The government's initial application, seeking to intercept electronic communications over Target Device # 1 was granted by the District Court in the Western District of Texas, on February 19, 2013. See id. at 2–3; see also id. , Ex. 1, Application for Interception for Electronic Communications ("Initial T. III App.") ¶ 2, ECF No. 68–1; id. , Ex. 2, Order Authorizing the Interception of Electronic Communications ("Initial T. III Order") at 3–7, ECF No. 68–2. That first application and order, as well as the twenty-six that followed, all contained "the same information—a Government attorney's name in the application and order, and reference [to] the appropriately designated [Department of Justice ('DOJ') ] official," as is required by 18 U.S.C. § 2516(3) for interceptions of electronic communications. Gov't's First Opp'n T. III Intercepts at 3. Although "the Government sought only to intercept electronic communications when it first applied for judicial authorization," the wiretap also intercepted some "wire (voice) communications," mostly "in the form of 'voice notes,' " which are in a compressed audio Adaptive Multi–Rate ("AMR") file format. Gov't's' Third Suppl. Opp'n Defs.' Mot. Suppress T. III Intercepts ("Gov't's Fourth Opp'n T. III Intercepts") at 3–4, ECF No. 113. The interception of these voice notes, or AMR files, was due to BMM's functionality in transmitting both audio and text communications over the same network and the Blackberry service provider's inability to disaggregate the two formats of communications.

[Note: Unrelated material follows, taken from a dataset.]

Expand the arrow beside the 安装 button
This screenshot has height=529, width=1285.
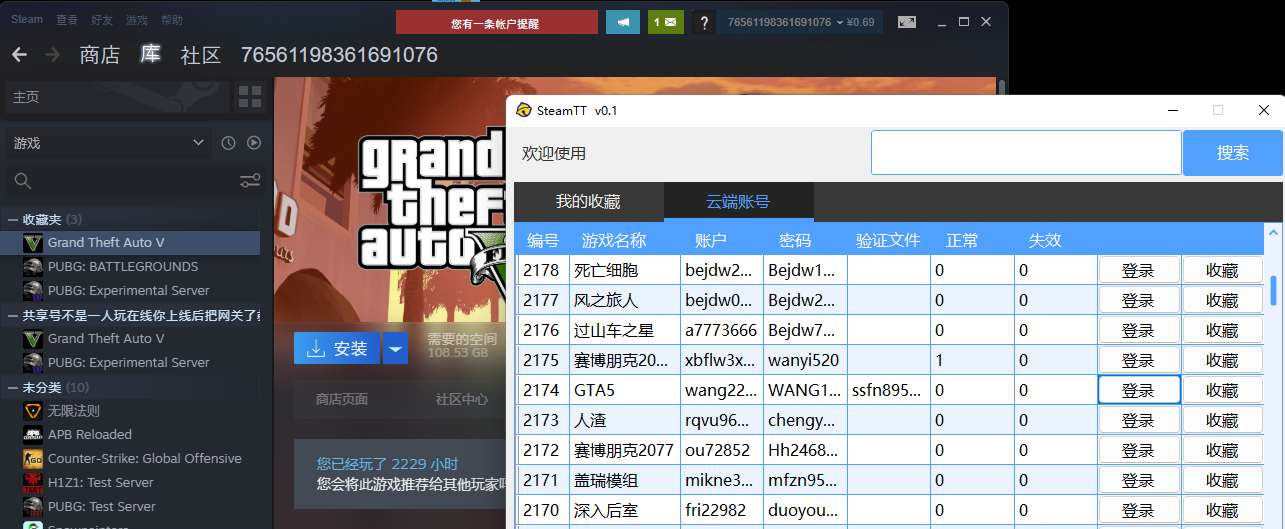point(396,349)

Gov't's Suppl. Opp'n Defs.' Mot. Suppress T. III Intercepts ("Gov't's Second Opp'n T. III Intercepts") at 3–4, ECF No. 89. As the government explains, BBM is BlackBerry's "proprietary instant messaging service," and "[u]sers of BBM are able to attach video and audio files, including 'voice notes,' to standard text conversations and send these messages as BBM communications utilizing [BlackBerry's] network." Id. at 3. BlackBerry announced the voice notes functionality in December 2012, three months before the wiretap investigation in this case began. Defs.' Third Reply Supp. Mot. Suppress Title III Intercepts ("Defs.' Fourth Reply Mot. Suppress T. III Intercepts") at 2, ECF No. 129.

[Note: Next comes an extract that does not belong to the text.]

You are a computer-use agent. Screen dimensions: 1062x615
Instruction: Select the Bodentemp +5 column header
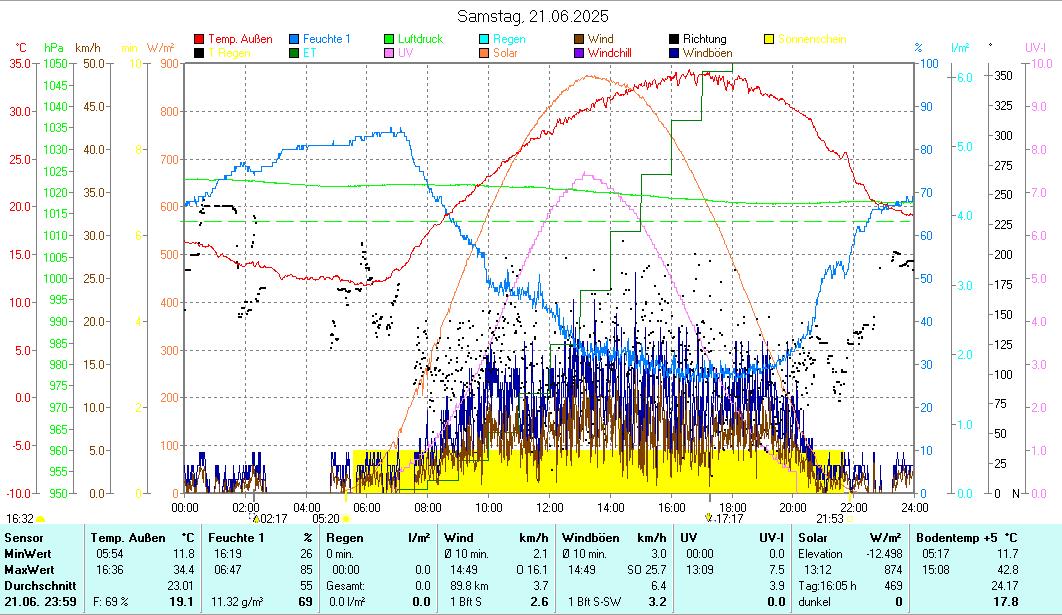[x=966, y=538]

The government does not dispute that wire communications in the form of AMR files were intercepted, along with the court-authorized electronic communications. To deal with the occurrence of unauthorized intercepted wire communications, monitors at the reviewing site in El Paso, Texas were directed, in accordance with the instructions in the government's applications and orders, promptly to minimize such communications. Gov't's Second Opp'n T. III Intercepts at 4; see also, e.g. , Initial T. III App. at 8; Initial T. III Order at 6–7, ECF No. 68–2. The government instructed monitors not to listen to any unauthorized intercepted wire communications in both verbal instructions and in signs taped to monitors' computers that stated "Do Not Listen to Any Audio Files." Jt. Stm. Discovery ¶ 5. At trial, the government plans to use as evidence only "lawfully intercepted electronic communications." Gov't's Opp'n Defs.' Discovery Mots. at 3–4.

The government has dribbled out information regarding the wiretaps, prompting over four rounds of briefing and two status conferences to clarify the basic facts related to this aspect of the government's investigation.5 This approach to discovery is both unhelpful and unnecessarily time-consuming for the Court and the parties. Now, in the face of more complete discovery from the government, the defendants advance an evolved argument for suppression based on their understanding of the government's interceptions as being "hybrid" in nature and, as such, requiring authorization pursuant to the " 'wire' standard," instead of the standard for electronic communications. Defs.' Fourth Reply Mot. Suppress T. III Intercepts" at 8–9; Defs.' Reply Gov't's Second Suppl. Opp'n Defs.' Mot. Suppress T. III Intercepts ("Defs.' Third Reply Mot. Suppress T. III Intercepts") at 4, ECF No. 104–2.6

Specifically, the defendants reason that "the Government knew—or should have known" from the outset of the investigation that the wiretaps "would inevitably" capture both electronic and wire communications.

Id. ; Defs.' Second Reply Mot. Suppress T. III Intercepts at...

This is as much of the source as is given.